Output every entry exactly, from the first line to the last.

[Entries taken from a collection]
[Start of section]

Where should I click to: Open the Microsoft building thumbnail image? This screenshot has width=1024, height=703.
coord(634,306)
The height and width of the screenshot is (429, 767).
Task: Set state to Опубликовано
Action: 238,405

[End of section]

*SOLUTION FOR THIS EXERCISE*.
Where should I click to: Open the Microsoft building thumbnail image? This screenshot has width=1024, height=703.
coord(634,306)
The height and width of the screenshot is (429, 767).
Task: Set state to Опубликовано
Action: 238,405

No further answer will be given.